(Records from a data collection)
/---
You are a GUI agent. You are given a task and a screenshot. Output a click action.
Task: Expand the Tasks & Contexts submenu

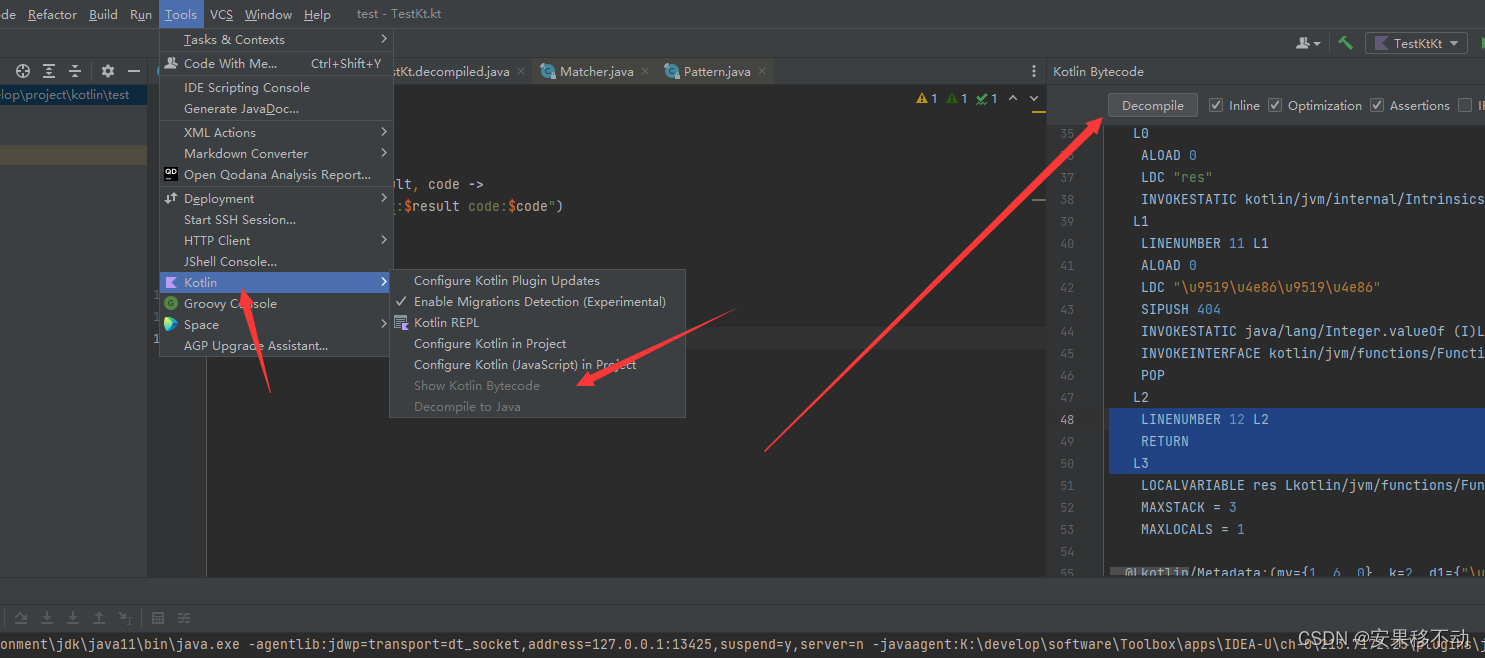tap(233, 38)
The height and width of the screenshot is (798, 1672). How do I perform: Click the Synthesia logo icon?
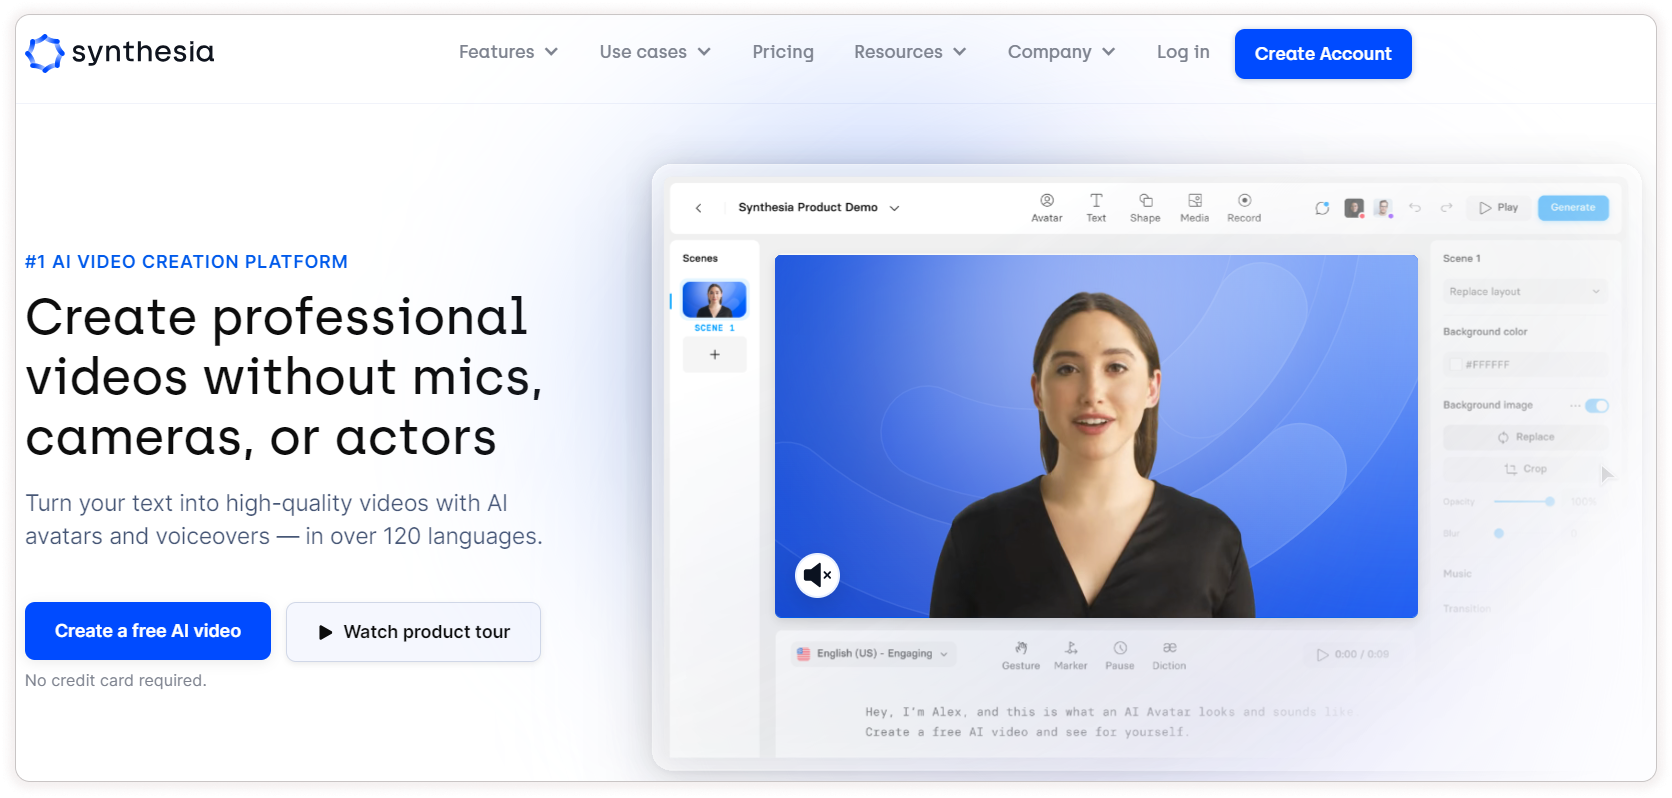45,53
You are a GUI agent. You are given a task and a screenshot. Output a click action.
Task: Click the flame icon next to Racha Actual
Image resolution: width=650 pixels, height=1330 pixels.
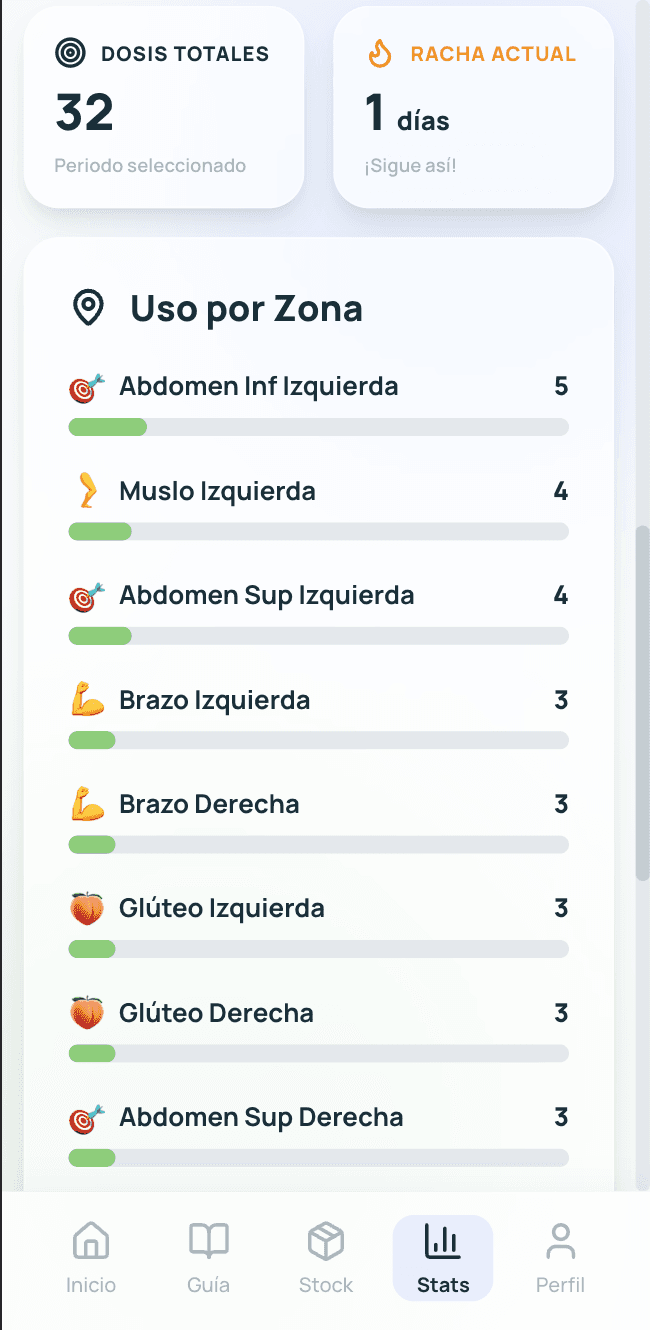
\---
Problem - Word for word, return the entries above, but without any pictures.

Reply -
You are a GUI agent. You are given a task and a screenshot. Output a click action.
Task: Expand the Tasks & Contexts submenu

tap(233, 38)
The height and width of the screenshot is (798, 1672). How do I perform: Click the Synthesia logo icon?
45,53
You are a GUI agent. You are given a task and a screenshot. Output a click action.
Task: Click the flame icon next to Racha Actual
Image resolution: width=650 pixels, height=1330 pixels.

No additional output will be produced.